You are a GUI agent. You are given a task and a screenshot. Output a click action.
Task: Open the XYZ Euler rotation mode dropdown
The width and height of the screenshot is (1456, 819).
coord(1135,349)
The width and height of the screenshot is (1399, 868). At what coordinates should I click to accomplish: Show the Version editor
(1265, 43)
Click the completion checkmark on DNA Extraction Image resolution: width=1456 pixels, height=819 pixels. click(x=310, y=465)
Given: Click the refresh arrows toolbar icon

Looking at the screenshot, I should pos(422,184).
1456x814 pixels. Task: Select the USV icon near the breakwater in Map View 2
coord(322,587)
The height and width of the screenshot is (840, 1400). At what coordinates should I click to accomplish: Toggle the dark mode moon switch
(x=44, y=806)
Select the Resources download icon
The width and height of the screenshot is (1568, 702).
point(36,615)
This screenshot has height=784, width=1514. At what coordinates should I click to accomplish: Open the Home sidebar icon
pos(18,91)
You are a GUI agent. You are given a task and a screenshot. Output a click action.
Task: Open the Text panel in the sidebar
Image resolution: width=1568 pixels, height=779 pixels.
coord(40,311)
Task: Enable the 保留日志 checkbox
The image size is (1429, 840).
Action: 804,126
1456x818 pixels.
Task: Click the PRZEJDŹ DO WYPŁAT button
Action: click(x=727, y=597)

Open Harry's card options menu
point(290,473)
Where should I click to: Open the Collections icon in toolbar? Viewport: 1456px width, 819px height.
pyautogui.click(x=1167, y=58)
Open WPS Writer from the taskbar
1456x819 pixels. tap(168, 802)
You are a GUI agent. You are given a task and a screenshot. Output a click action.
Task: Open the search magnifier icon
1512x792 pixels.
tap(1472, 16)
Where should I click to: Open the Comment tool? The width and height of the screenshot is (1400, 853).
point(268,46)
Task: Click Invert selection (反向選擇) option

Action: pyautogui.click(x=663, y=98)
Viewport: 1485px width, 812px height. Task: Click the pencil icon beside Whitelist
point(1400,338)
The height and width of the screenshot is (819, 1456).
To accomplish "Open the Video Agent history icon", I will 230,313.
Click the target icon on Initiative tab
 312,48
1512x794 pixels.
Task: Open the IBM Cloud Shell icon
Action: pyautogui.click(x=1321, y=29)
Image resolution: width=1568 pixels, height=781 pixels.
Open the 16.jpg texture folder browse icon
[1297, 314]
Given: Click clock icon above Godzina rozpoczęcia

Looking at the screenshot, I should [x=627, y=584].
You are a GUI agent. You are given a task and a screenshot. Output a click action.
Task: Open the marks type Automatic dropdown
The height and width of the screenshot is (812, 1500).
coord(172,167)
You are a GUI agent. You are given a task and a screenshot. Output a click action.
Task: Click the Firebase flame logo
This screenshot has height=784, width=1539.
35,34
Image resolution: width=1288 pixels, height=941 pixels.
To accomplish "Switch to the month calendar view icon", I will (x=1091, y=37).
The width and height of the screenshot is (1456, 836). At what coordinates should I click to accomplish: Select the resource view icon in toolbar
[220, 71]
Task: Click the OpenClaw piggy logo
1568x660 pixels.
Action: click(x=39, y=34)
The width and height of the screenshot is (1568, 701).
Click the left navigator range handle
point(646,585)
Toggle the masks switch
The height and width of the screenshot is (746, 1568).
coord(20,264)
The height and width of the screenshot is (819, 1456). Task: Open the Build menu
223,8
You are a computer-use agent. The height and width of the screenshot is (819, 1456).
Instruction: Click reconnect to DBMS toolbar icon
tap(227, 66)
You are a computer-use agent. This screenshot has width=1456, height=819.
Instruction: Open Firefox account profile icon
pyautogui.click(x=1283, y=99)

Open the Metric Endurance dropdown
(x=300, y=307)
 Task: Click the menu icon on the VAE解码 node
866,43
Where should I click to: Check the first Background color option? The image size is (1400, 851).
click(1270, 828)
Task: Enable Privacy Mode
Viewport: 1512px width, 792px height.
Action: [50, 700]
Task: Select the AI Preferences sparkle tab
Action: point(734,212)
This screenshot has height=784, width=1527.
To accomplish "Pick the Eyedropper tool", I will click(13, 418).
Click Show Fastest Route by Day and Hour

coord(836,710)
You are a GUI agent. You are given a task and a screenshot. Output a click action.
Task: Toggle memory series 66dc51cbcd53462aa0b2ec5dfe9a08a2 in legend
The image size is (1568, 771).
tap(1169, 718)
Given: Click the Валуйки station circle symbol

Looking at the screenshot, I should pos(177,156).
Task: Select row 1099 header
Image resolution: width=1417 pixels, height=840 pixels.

################

▶ _What you have to do_
Reproduce verbatim only the segment of the listing bounded by the line containing "The width and height of the screenshot is (1399, 868)." and the line containing "Task: Enable the 保留日志 checkbox", with both boundary lines included.

▶ _Response for this exercise_
The width and height of the screenshot is (1399, 868). At what coordinates should I click to accomplish: Show the Version editor
(1265, 43)
Click the completion checkmark on DNA Extraction Image resolution: width=1456 pixels, height=819 pixels. click(x=310, y=465)
Given: Click the refresh arrows toolbar icon

Looking at the screenshot, I should pos(422,184).
1456x814 pixels. Task: Select the USV icon near the breakwater in Map View 2
coord(322,587)
The height and width of the screenshot is (840, 1400). At what coordinates should I click to accomplish: Toggle the dark mode moon switch
(x=44, y=806)
Select the Resources download icon
The width and height of the screenshot is (1568, 702).
point(36,615)
This screenshot has height=784, width=1514. At what coordinates should I click to accomplish: Open the Home sidebar icon
pos(18,91)
You are a GUI agent. You are given a task and a screenshot. Output a click action.
Task: Open the Text panel in the sidebar
Image resolution: width=1568 pixels, height=779 pixels.
coord(40,311)
Task: Enable the 保留日志 checkbox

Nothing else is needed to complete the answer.